**Aim of the exercise**
Put every line of text from the items below into a numbered list, skipping blank lines, and leave the pictures out.
::::::::::
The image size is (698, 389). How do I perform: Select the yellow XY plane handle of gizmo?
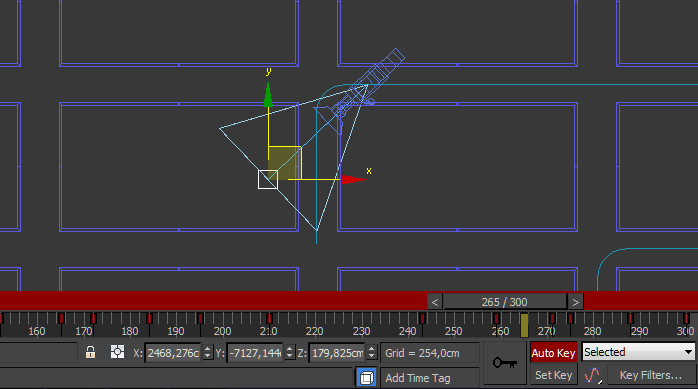285,163
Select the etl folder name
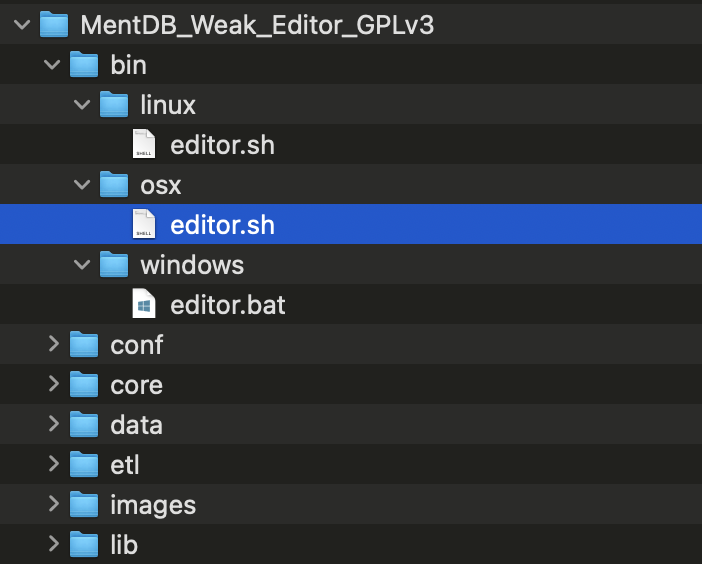 [x=125, y=465]
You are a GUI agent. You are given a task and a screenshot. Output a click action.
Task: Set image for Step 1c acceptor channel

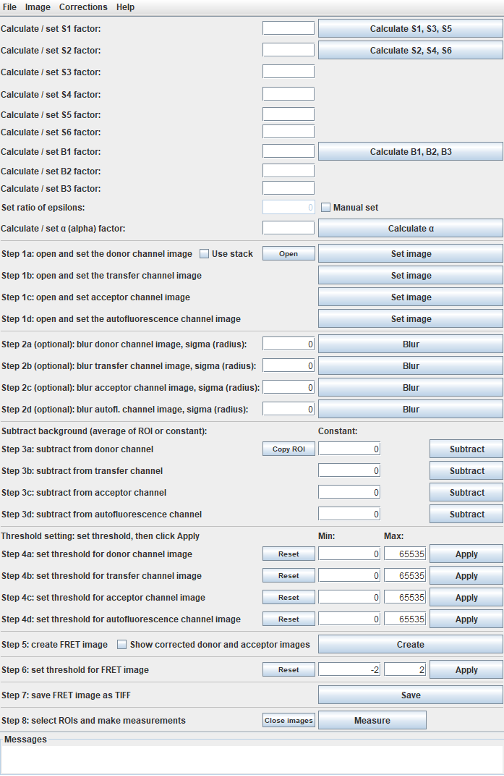(410, 297)
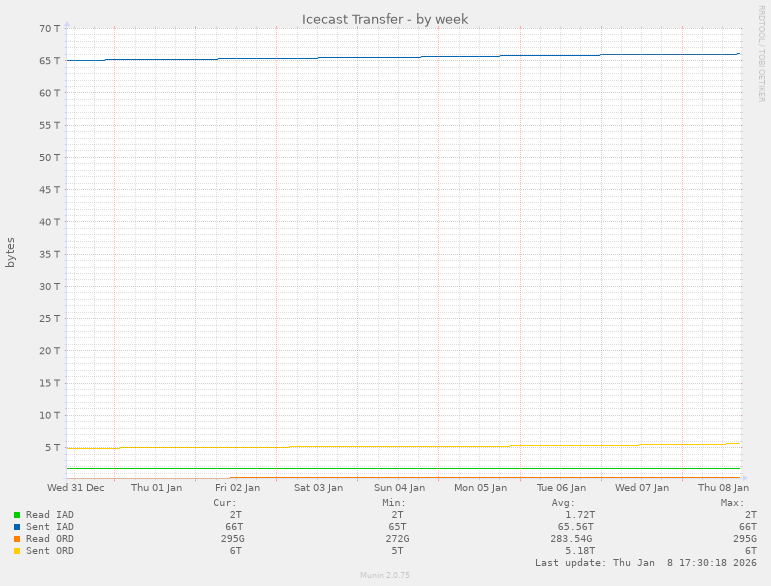Click the "Thu 08 Jan" x-axis label

point(721,488)
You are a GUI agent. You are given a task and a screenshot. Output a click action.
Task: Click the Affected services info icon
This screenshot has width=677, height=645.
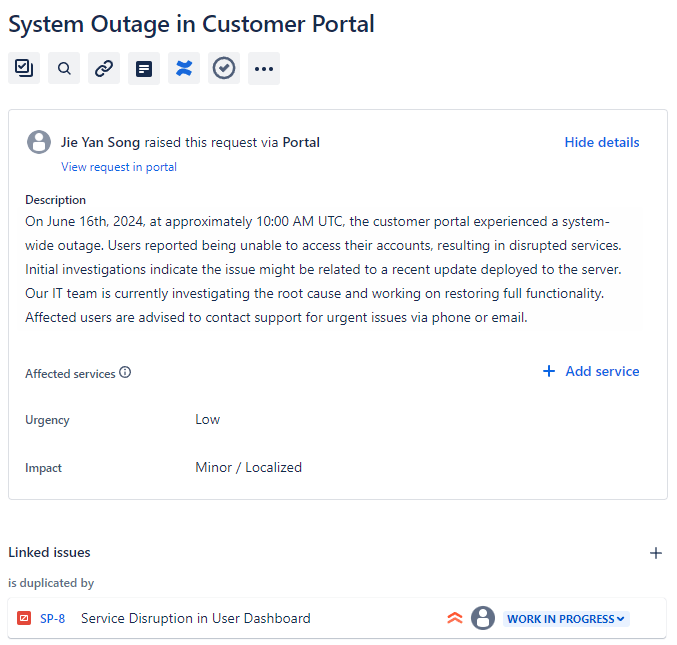click(125, 372)
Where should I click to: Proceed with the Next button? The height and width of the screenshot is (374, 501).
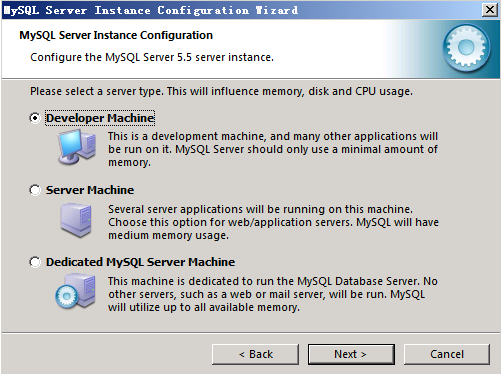tap(351, 354)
::::::::::
**Response**
1. The image size is (698, 389). How do I perform: Select the yellow XY plane handle of gizmo?
2. 285,163
3. Select the etl folder name
4.  [x=125, y=465]
5. You are a GUI agent. You are given a task and a screenshot. Output a click action.
6. Task: Set image for Step 1c acceptor channel
7. (410, 297)
8. Click the "Thu 08 Jan" x-axis label
9. point(721,488)
10. You are a GUI agent. You are given a task and a screenshot. Output a click action.
11. Task: Click the Affected services info icon
12. This screenshot has width=677, height=645.
13. click(125, 372)
14. Where should I click to: Proceed with the Next button? The height and width of the screenshot is (374, 501).
15. tap(351, 354)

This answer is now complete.